Train LLaMA 2 on Hugging Face

Train LLaMA 2 on Hugging Face

The HF Team has crafted a guide to demonstrate how anyone can train LLaMA 2 on Hugging Face. This basically ability for everyone to create their own open-source version of ChatGPT without needing to code. This tutorial utilizes the LLaMA 2 base model, which will be fine-tuned for chatting using an open-source instruction dataset, and then implemented into a chat application that can be shared with friends – all achieved through simple clicks.

The relevance of this tutorial stems from the rapid ascendancy of machine learning and Large Language Models (LLMs) as integral components in both our personal and professional spheres. However, the complexity of training and deploying these models often seems insurmountable for those not versed in machine learning engineering. With the expectation that machine learning will continue to grow and that personalized models will become commonplace, the pressing question becomes: How can individuals without technical expertise take advantage of this technology on their own?

To address this, Hugging Face has been diligently developing tools that open up the world of machine learning to a broader audience. Their offerings, including Spaces, AutoTrain, and Inference Endpoints, are tailored to simplify machine learning for all users.

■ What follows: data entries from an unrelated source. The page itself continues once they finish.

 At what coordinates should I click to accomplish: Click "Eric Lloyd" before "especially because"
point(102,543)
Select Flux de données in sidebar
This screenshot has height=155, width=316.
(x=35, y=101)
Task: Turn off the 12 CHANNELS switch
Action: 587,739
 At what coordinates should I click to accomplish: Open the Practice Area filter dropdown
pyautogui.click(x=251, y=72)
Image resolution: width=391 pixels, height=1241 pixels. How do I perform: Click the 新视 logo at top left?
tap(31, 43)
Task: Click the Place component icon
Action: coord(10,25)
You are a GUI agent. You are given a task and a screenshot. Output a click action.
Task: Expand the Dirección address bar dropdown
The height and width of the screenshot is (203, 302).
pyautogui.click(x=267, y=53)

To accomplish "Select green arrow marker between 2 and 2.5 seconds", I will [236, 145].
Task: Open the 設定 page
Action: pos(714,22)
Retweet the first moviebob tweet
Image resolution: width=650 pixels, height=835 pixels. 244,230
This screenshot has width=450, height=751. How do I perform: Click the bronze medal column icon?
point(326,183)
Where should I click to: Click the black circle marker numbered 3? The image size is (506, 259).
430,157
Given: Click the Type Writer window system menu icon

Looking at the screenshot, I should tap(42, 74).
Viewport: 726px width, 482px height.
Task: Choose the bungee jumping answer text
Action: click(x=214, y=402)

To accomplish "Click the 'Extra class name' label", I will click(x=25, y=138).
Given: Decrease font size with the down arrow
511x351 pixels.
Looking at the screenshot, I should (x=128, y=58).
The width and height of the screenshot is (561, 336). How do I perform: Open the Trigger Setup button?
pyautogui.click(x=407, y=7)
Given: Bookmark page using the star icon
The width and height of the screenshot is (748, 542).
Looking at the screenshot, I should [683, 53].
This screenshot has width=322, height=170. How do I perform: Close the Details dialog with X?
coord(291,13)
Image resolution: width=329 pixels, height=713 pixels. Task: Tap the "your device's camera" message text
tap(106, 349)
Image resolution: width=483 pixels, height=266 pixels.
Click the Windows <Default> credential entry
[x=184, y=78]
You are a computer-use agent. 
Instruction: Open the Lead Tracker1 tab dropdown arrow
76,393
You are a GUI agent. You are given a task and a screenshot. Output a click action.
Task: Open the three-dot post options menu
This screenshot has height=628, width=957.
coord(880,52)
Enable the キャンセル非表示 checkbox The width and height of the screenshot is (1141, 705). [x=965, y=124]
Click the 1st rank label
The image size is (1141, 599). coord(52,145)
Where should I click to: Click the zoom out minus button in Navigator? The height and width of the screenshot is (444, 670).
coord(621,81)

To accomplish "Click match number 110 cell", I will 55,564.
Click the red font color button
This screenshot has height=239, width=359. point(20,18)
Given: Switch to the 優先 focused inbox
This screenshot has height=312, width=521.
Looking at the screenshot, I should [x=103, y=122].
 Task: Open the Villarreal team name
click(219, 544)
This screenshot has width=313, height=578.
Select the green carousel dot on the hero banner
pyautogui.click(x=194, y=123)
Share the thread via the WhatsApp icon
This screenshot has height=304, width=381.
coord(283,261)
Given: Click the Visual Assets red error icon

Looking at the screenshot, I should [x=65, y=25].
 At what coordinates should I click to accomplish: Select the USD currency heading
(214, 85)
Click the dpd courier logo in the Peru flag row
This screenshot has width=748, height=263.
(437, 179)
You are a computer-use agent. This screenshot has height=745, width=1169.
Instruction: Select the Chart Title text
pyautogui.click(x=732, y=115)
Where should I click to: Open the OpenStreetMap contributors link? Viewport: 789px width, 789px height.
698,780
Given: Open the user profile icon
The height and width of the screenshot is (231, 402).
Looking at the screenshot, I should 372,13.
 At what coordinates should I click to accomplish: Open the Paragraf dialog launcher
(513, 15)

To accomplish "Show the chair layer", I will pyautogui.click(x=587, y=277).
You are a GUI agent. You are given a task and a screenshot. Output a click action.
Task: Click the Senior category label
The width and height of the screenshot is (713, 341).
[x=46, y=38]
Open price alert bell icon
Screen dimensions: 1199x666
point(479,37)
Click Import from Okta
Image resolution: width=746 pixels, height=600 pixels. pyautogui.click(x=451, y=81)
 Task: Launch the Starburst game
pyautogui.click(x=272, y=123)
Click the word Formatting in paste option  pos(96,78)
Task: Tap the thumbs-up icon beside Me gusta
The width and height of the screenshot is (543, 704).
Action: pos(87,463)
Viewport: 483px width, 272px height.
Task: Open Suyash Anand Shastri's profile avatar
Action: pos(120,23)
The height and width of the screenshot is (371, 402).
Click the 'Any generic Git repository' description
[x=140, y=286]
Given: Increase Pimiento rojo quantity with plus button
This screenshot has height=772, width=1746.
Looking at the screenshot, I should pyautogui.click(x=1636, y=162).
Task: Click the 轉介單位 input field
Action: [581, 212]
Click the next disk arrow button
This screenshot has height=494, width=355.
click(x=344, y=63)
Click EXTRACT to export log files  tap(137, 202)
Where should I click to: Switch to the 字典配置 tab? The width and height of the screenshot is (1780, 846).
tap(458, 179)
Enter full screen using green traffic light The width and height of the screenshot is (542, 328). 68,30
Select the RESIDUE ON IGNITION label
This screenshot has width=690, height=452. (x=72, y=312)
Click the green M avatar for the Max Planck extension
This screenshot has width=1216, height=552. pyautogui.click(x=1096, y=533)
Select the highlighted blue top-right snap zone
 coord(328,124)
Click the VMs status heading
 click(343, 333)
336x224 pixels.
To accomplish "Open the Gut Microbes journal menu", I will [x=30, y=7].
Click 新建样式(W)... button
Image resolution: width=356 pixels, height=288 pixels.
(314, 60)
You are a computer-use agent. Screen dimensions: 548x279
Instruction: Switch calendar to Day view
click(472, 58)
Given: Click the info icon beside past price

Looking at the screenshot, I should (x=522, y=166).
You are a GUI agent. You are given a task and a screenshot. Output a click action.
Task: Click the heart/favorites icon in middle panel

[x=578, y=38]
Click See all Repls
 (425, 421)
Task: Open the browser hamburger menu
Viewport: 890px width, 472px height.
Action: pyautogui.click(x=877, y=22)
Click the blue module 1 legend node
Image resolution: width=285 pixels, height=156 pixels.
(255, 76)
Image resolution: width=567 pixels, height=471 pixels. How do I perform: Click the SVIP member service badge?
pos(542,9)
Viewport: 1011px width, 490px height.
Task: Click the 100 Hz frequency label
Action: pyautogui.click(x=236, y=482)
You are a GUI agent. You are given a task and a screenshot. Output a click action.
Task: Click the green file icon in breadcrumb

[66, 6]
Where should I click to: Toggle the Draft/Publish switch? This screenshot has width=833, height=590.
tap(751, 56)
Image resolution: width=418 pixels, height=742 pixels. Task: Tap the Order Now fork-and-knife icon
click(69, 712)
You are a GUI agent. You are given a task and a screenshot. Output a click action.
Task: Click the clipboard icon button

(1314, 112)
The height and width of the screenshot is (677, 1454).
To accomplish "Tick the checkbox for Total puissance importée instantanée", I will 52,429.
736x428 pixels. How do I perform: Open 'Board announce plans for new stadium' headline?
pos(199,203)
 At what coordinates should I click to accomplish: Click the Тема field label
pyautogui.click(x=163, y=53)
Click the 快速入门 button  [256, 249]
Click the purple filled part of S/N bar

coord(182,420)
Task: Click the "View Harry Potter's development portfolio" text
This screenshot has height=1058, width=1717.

The tutorial encapsulates this mission by outlining a three-step process to build a chat app using Spaces, AutoTrain, and ChatUI, without writing any code. The author of this guide is not an ML engineer but part of Hugging Face’s GTM team, illustrating that if they can accomplish this, so can anyone else. Let’s explore how.

Discovering Hugging Face Spaces

Hugging Face introduces Spaces, a user-friendly platform for creating and hosting machine learning models and applications on the web. Spaces streamlines the process, offering tools such as Gradio and Streamlit for crafting ML demonstrations, the ability to upload custom applications within a docker container, and a selection of ready-to-use ML applications for swift deployment.

In our exploration, we will utilize two docker application templates from Spaces: AutoTrain and ChatUI, to showcase the ease of deploying ML applications.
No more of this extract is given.